Às vezes, no silêncio da noite, eu fico imaginando: que graça teria a vida sem música? Sem ela não há paz, não há beleza. Nos dias de festa e nas madrugadas de pranto, nas trilhas dos filmes e nas corridas no parque, o que seria de nós sem as canções que enfeitam o cotidiano com ritmo e verso? Quem nunca curou uma dor de cotovelo dançando lambada ou terminou de se afundar ouvindo sertanejo sofrência? Quantos já criticaram funk e fecharam a noite descendo até o chão? Que atire o primeiro vinil quem jamais caiu na contradição de dizer que odeia rock e cantarolar “We are the champions” no chuveiro após ser promovido. Tudo bem… Raul nos ensinou que é preferível ser essa metamorfose ambulante do que ter aquela velha opinião formada sobre tudo.
Já somos castigados com o peso das tragédias, o barulho das buzinas, os ruídos dos conflitos.
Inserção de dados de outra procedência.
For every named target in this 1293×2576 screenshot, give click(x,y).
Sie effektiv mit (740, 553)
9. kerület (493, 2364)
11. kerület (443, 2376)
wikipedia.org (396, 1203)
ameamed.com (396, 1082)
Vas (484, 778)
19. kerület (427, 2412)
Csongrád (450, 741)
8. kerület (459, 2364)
Ao menos com a música não tenhamos amarras — porque ela salva. Tem hora que a gente desanima. Há momentos que são como um bandolim desafinado e aí é um chorinho atrás do outro. É pau, é pedra, é o fim do caminho. Há uma nuvem de lágrimas sobre os olhos, você está na lanterna dos afogados, coração despedaçado, sociedade em frangalhos e vem o pensamento: “inútil, a gente somos inútil”. Assim caminha a humanidade, com passos de formiga e sem vontade. Na sarjeta da emoção dá vontade de gritar: “eu não sou cachorro, não!” Mas como um sopro, da janela do vizinho, entra o samba que reanima a mente. Floresce do fundo do nosso quintal a batida que ressuscita o ânimo, sintoniza a alegria e equaliza o fôlego. Levanta, sacode a poeira, dá a volta por cima. Recupera a fé e diz: “I will survive”.
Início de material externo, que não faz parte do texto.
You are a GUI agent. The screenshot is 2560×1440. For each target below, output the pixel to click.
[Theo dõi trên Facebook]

Ouça-me bem, preste atenção: o mundo é um moinho. É roda viva que nos leva do chão ao topo em um segundo. Tem dias que a gente se sente como quem partiu ou morreu. Em outros, baila “Macarena” com quadril e riso frouxos. Nos poemas mais refinados e nas coreografias extravagantes, aprendamos com a música que viver é alternar leveza e vigor. É saber mesclar a astúcia dos repentes improvisados com a minúcia das peças eruditas. É se ver no olho do furacão e segurar o Tchan pra não sucumbir. É ajustar o passo na cadência do tempo que voa, amor, escorre pelas mãos. Mesmo quando tudo pede um pouco mais de calma, até quando o corpo pede um pouco mais de alma, a vida não para.
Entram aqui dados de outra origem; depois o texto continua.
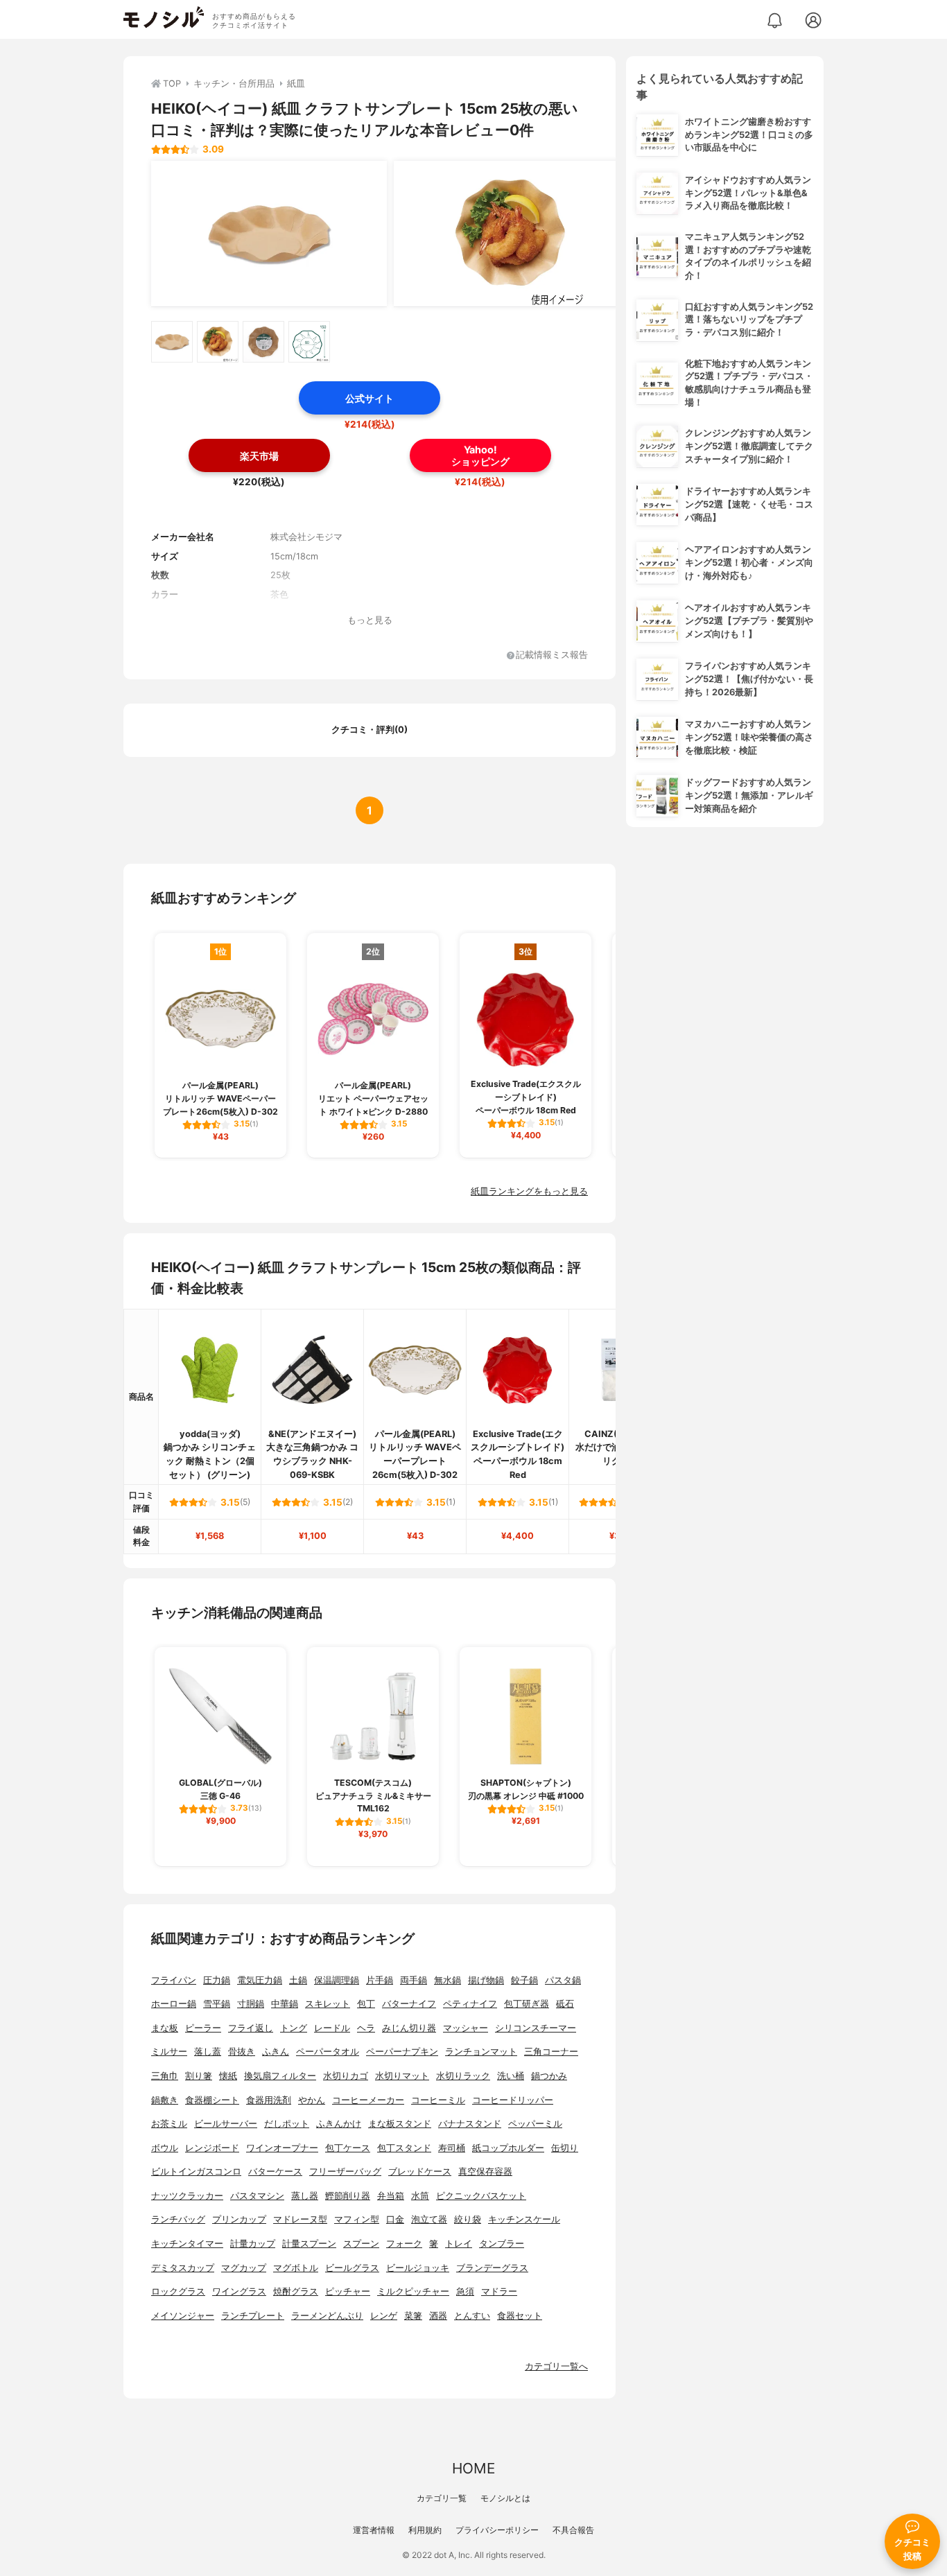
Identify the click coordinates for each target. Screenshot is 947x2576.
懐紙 (228, 2076)
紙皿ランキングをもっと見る (529, 1191)
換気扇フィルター (280, 2076)
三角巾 (164, 2076)
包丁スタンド (404, 2148)
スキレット (327, 2004)
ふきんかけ (338, 2123)
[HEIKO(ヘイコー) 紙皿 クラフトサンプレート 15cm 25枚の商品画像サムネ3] (263, 342)
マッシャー (465, 2028)
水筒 (420, 2196)
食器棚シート (212, 2100)
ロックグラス (178, 2291)
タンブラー (501, 2243)
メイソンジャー (182, 2315)
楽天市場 (259, 456)
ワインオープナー (282, 2148)
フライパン (173, 1980)
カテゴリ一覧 (442, 2498)
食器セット (519, 2315)
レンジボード (212, 2148)
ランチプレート (252, 2315)
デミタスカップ (182, 2268)
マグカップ (243, 2268)
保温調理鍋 (336, 1980)
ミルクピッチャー (413, 2291)
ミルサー (169, 2051)
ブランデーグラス (492, 2268)
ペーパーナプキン (402, 2051)
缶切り (564, 2148)
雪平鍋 (216, 2004)
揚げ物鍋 (486, 1980)
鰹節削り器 (347, 2196)
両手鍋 (413, 1980)
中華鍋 (284, 2004)
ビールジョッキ (417, 2268)
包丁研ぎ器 (526, 2004)
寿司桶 (451, 2148)
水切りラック (463, 2076)
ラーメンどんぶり (327, 2315)
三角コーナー (551, 2051)
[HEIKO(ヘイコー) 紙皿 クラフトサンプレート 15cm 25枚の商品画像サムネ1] (172, 342)
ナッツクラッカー (187, 2196)
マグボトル (295, 2268)
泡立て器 (429, 2219)
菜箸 (413, 2315)
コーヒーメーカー (368, 2100)
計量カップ (252, 2243)
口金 (395, 2219)
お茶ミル (169, 2123)
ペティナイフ (470, 2004)
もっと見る (369, 620)
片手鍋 (379, 1980)
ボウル (164, 2148)
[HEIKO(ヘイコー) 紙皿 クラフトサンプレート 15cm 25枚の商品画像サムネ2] (217, 342)
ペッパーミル (535, 2123)
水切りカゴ (345, 2076)
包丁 (366, 2004)
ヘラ (366, 2028)
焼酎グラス (295, 2291)
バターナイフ (409, 2004)
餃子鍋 (524, 1980)
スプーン (361, 2243)
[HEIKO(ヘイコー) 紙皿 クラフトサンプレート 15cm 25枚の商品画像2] (511, 233)
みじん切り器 (409, 2028)
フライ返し (250, 2028)
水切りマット (402, 2076)
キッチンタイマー (187, 2243)
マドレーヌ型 (300, 2219)
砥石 (565, 2004)
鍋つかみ (549, 2076)
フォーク (404, 2243)
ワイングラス (239, 2291)
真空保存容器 (485, 2171)
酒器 (438, 2315)
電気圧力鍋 (259, 1980)
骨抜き (241, 2051)
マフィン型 (356, 2219)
Então vem, vamos embora que esperar não é saber. Vamos viver tudo que há pra viver, amar as pessoas como se não houvesse amanhã. Corra. Afeto não é como o trem das onze que oferece aos descuidados, na manhã do dia seguinte, uma chance de voltar a Jaçanã. Pegue logo o Calhambeque ou o Camaro amarelo e acelere para não perder nenhum pedaço do trajeto. A vida tem pressa para acontecer. E acontece num piscar de olhos. Dá vontade de pedir que espere um pouco para a gente respirar. Por favor, vá devagar! Devagar, devagarinho. Despacito.
Mas nadar contra a corrente não é pedido que se faça. A rota segue, sem pausa, pra mim, pra você, pras preparadas, as popozudas, o baile todo. Não adianta ir negando as aparências, disfarçando as evidências… burrice viver entre tapas e beijos com o calendário. Passei anos apaixonada pelo passado, mas não era amor. Era cilada. No fim das contas estou cansada de saber que o tempo é mais aliado que inimigo. Eu reclamo só pra contrariar. Faz parte do meu show. Depois de décadas ampliando o repertório e desbravando melodias, cada nota me ensinou de tudo um pouco. Ah, se o mundo inteiro me pudesse ouvir, tenho muito pra contar… mas vou resumir. Da vitrola da casa da minha avó aos fones de última geração do meu aparelho portátil, aprendi que a gente tem que olhar pra frente. Caminhando e cantando e seguindo a canção.